« Un prix du porc insupportable ! » C’est la situation que dénonce François Valy, président de la Fédération nationale porcine (FNP), dans un communiqué de presse publié le mardi 17 février 2026. En huit mois, le prix de base du porc français a chuté de 25 %, soit une baisse de 0,47 €/kg, et de 10,6 % sur un an. Pendant ce temps, le coût de production reste stable. Le prix actuel est inférieur de 0,24 €/kg au « prix objectif » fixé par l’indicateur Inaporc, entraînant une perte de 24 € par porc vendu selon les calculs de la FNP.
Le syndicat estime qu’un élevage français, employant quatre personnes à plein temps et investissant dans les maternités bien-être et l’alimentation, se voit aujourd’hui rémunéré à 1,57 €/kg, contre un coût de production de 1,87 €/kg. Même avec de bons résultats techniques, cela représente une perte de 5 000 € par semaine.
Un marché déstabilisé par la Chine et l’Espagne
Les taxes imposées par les autorités chinoises ont fragilisé le marché français. Les droits de douane provisoires ont atteint jusqu’à 62,4 % dans certains cas, pour une moyenne de 20 % au 10 septembre 2025. Fixées à 9,8 % au 17 décembre 2025, ces taxes ont entraîné une baisse du prix du porc de 29 centimes, souligne l’interprofession Inaporc.
Parallèlement, la peste porcine africaine (PPA), apparue en Espagne à la fin de 2025, a provoqué la fermeture des exportations vers les marchés extra-européens. Conséquence : un afflux de viande et de charcuterie espagnoles sur le marché européen est venu nourrir la baisse des prix.

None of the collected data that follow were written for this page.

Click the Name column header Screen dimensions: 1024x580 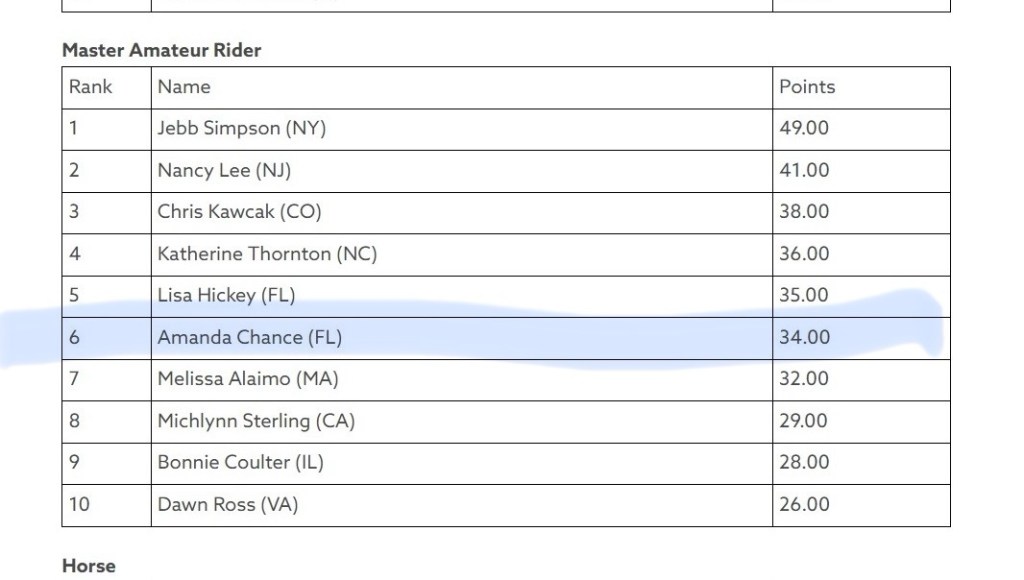pos(184,87)
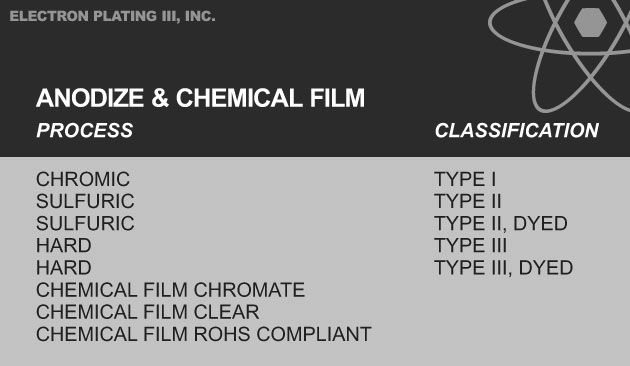The image size is (630, 366).
Task: Click the atom logo graphic
Action: [559, 55]
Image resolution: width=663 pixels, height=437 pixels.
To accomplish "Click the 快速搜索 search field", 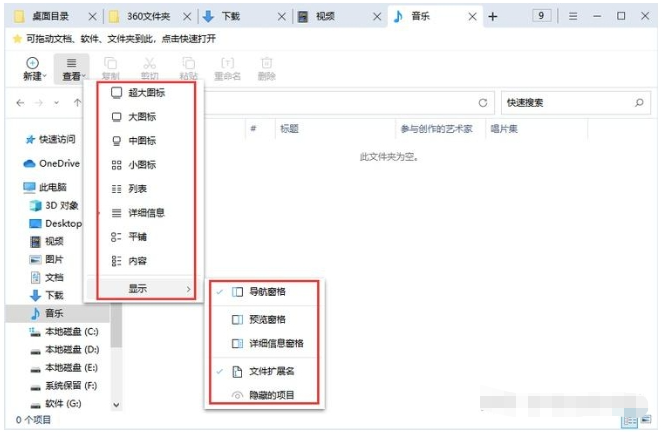I will point(565,103).
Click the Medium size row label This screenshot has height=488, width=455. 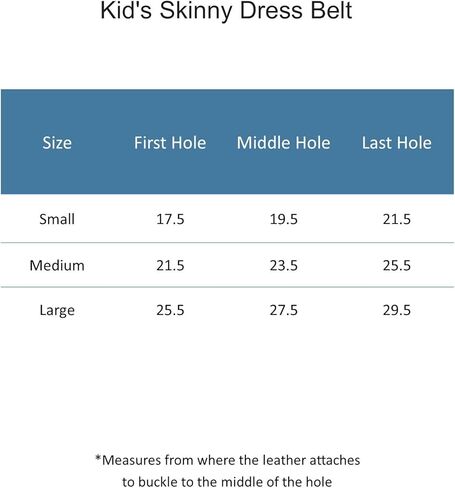point(57,265)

Pour François Valy, « les taxes de la Chine et la PPA en Catalogne ne sont pas une excuse, l’aval de la filière porte une lourde responsabilité ». Dans un contexte où la production recule tandis que la consommation progresse, « il n’y a aucune raison que le prix reste aussi bas », insiste-t-il.
La FNP exige donc que les abatteurs, transformateurs et moyennes et grandes surfaces « se ressaisissent » et privilégient le porc français à un « prix rémunérateur pour l’éleveur. Sinon, tous les beaux discours des salons et conférences sur la souveraineté alimentaire ne sont que du vent », lance François Valy.